How Get Whonix Gateway VM to Use VBox Host-Only Network Interface

By default the Whonix Gateway VM (running in VirtualBox-5.2.18) uses the Virtual Box NAT type network interface for the external (TOR) connection. This works for me if I do NOT have the host system using a VPN. However, I would like to use the VirtualBox “Host-Only” type network interface as it will forward the Whonix Gateway TOR connection over an existing VPN on the Virtual Box Host. I have tested both a Windows and Linux VM, on the same virtual network (192.168.a.b) as my Whonix setup, and both test VMs use the VirtualBox Host-Only network interface. All requests from the test VMs to routable IP addresses do connect to their destination. (I have forwarding turned on in iptables.)

The issue is that if I change the VirtualBox network interface type to host-only (vboxnet0 – the same that I tested with) TOR never connects from the Whonix gateway server. I have also tried to set up a simple proxy server on the Linux host (tinyproxy) and told Whonix gateway to use the proxy. This also fails. (The proxy works when tested with other VMs.)

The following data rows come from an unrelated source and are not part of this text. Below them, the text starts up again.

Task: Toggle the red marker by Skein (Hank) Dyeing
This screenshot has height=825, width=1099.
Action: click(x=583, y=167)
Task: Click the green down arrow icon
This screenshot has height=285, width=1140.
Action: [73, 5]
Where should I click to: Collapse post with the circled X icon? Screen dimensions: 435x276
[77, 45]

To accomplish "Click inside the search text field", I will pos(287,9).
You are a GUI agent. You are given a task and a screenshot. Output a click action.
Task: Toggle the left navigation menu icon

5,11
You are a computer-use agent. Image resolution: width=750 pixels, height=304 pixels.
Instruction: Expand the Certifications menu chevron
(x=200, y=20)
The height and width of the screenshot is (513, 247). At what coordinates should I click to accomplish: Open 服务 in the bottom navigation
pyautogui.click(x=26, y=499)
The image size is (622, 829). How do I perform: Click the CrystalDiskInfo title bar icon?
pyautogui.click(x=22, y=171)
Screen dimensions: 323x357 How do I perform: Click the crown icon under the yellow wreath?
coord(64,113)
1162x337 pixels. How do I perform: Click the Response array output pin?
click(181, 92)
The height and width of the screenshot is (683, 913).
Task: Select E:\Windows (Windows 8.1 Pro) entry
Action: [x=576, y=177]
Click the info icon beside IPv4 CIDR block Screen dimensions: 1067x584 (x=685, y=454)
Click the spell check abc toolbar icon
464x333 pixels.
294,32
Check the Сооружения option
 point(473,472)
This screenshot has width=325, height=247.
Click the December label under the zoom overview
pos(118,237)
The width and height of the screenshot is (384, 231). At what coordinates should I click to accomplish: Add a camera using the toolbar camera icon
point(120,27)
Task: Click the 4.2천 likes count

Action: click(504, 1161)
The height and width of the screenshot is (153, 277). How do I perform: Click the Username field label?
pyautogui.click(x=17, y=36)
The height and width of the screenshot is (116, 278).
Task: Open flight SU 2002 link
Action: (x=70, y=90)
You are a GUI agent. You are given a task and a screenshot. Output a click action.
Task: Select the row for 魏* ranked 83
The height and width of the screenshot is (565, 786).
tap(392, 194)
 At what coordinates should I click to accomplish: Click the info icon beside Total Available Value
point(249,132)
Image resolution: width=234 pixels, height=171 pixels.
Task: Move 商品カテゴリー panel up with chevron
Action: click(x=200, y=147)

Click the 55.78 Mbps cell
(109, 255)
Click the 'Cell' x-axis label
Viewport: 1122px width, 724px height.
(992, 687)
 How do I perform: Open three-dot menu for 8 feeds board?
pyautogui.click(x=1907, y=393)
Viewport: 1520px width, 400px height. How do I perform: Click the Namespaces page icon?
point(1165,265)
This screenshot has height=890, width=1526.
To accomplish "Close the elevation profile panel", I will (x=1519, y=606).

How do I set the Whonix gateway server to successfully use VirtualBox’s host-only network interface for the gateway’s TOR connection?

Did you change the settings of the first network interface in the gateway so it can connect to your host network? You maybe also need to change some firewall rules.

Algernon: Thanks for the reply.

Did you change the settings of the first network interface in the gateway so it can connect to your host network?

I switched the VBox network type to host-only, set it to vboxnet1, and that host-only network interface has VirtualBoxes’s internal DHCP turned on. I verified that the first interface on the Whonix Gateway server did receive an address in the appropriate IP range from DHCP.

You maybe also need to change some firewall rules.

I’ll check the firewall rules on the host (real) system. Are there any firewall rules that I need to look at on the Whonix gateway server?

No changes to VirtualBox settings should be required. All connections from a VirtualBox NAT interface should be going through a host VPN anyhow.

Gateway VM working now. I don’t know what I did to keep it from working originally. I re-installed the Gateway VM, left the VBox network type as NAT, turned on my VPN, then started the Gateway VM and Workstation VM.